究極のプライバシーと言えば、なんと言ってもゲノム情報です。ゲノム情報を効果的に解析できれば、重篤な疾患を治すことができるかもしれませんが、使い方を間違えば、重大なプライバシー侵害になる恐れがあります。このジレンマを解決する方法=秘匿ゲノム検索とは何か?その概要について、教えていただきました。
究極の個人情報=ゲノム情報を守りながら研究するには~暗号化したまま検索
DNAは4種の塩基が鎖状につながった物質のため、4種類の文字から構成される文章として表現することができます。
この文章にはいわば“生命を創るための設計図”が記述されているため、これを解析することによって、生物学や医学に関する重要な知見が得られます。
近年、DNAを分析してゲノム配列を決定する装置(シークエンサー)の性能が飛躍的に向上しています。
1990年から約10年の歳月を費やして行われた「ヒトゲノム計画」では、30億ドルもの費用を投じてヒトの全ゲノム配列を決定しましたが、新型装置の普及によって劇的にコストが下がり、現在ではわずか1000ドルで同様の情報を得ることができます。

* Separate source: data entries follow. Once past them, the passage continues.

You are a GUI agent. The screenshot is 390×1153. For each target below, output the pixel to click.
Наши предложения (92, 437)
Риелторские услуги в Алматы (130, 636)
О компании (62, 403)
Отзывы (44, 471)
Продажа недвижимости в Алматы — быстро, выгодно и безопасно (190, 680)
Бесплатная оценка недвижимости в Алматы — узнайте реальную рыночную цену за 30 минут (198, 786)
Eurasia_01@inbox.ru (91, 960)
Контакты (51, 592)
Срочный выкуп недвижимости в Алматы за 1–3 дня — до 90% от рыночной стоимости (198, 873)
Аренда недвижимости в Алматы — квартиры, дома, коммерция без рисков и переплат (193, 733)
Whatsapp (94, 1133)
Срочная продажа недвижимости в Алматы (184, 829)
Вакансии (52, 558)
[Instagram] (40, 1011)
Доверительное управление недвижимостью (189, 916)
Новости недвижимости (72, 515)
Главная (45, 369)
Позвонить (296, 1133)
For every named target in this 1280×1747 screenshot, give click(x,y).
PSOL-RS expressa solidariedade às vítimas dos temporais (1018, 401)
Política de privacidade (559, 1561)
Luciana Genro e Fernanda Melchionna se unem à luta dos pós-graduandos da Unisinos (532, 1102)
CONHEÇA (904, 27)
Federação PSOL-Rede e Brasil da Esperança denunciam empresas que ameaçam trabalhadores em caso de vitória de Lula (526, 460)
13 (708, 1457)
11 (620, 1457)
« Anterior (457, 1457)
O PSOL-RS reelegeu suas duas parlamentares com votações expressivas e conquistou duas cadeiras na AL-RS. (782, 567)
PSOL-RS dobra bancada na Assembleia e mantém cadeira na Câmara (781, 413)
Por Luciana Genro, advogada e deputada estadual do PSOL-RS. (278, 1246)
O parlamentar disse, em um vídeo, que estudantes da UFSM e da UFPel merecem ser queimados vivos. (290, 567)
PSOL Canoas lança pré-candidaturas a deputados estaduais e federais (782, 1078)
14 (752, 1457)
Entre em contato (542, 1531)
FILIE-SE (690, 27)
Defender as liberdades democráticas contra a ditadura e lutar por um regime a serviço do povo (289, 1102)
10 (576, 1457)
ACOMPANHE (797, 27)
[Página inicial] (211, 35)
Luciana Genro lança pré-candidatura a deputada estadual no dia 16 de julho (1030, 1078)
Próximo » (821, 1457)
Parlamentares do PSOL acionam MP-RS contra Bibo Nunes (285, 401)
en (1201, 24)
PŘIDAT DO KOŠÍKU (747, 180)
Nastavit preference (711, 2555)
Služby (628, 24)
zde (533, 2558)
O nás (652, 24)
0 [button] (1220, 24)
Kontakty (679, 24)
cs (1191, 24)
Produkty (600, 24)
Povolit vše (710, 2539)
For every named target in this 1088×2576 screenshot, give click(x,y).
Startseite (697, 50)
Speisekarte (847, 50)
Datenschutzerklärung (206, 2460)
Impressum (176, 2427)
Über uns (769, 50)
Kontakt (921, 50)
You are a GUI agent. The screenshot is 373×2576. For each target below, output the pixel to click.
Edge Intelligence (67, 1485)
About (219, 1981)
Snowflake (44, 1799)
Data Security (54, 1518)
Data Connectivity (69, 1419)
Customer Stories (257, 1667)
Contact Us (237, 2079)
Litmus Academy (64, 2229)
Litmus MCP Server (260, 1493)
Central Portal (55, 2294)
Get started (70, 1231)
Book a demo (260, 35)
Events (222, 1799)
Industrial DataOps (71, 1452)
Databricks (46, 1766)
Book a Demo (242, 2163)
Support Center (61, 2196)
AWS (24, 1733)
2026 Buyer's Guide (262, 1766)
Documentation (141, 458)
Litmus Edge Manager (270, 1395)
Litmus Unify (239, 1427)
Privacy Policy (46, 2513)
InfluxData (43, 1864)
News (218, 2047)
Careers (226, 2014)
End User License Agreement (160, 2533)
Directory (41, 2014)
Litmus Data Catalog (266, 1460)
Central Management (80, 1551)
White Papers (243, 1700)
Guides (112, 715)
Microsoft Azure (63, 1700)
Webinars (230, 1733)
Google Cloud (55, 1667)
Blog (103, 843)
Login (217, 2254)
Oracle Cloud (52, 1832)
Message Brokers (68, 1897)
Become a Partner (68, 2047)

では、大量のヒトゲノム配列を解析して、有用な知見を発見できるようになったかというと、なかなかそうはいきません。最大の障壁の1つが、プライバシー問題です。
ゲノムは個人に固有の情報であるため、IDとしての役割を果たします。それと同時に、個人の特徴を示す情報も含みます。また、遺伝する性質を持つため、血縁者の情報まで含みます。このような性質を持つデータは他に類がなく、それゆえにゲノム情報は究極のプライバシーと考えられているのです。
現状では、このような情報をうまく取り扱う仕組みが確立されていないため、ゲノム情報は様々な組織に囲い込まれて孤立しています。研究者の間で情報が共有されなければ、せっかく大量にあるデータが十分に活用されません。
例えば、研究者が患者さんのゲノム配列をデータベースと照合して、疾患の原因を解析するケースを考えましょう。検索に用いるゲノム配列は患者さんのプライバシーを守るため秘密の情報です。一方、データベースに保存されているゲノム配列も秘密の情報です。この場合、患者さんのゲノム情報を守ろうとすると、研究者はデータベース検索ができません。
私たちは、このようなジレンマを解決するために、データを暗号化し、すべての処理を暗号化したまま行う秘匿ゲノム検索の研究に取り組んでいます。ちょっと複雑ですがこの研究では、加法準同型暗号と呼ばれる暗号方式を使います。
この暗号方式はただ単純に値を暗号化するだけでなく、暗号化した値同士を作用させると暗号化する前の値同士の加算を計算できるという、とても特殊な性質を持っています。平たく言ってしまうと暗号化したまま足し算ができるのです。私たちは、この“安全な足し算”をうまく組み合わせることによって、ゲノム配列を隠したまま検索結果だけを得る技術を開発しました。
秘匿ゲノム検索を用いると、例えば次のような検索ができます。ある患者さんのゲノム配列の左から2番目の文字が‘A’だったとします。そこで担当のお医者さんがデータベースに対して、同じ特徴を持つゲノム配列が糖尿病に関連している割合はどのくらいなのかと問い合わせてみたとします。そうするとデータベースはその質問の内容を全く見ないまま、教えてもよい検索結果だけをお医者さんに知らせることができます。この場合は、問い合わせのワードは2とAで、データベースはこの2とAを知ることなく30%と答えることができます。
秘匿ゲノム検索の技術開発が進めば、ヒトゲノムデータの有効活用につながります。それによって、生物学・医学の研究がより発展することを期待しています。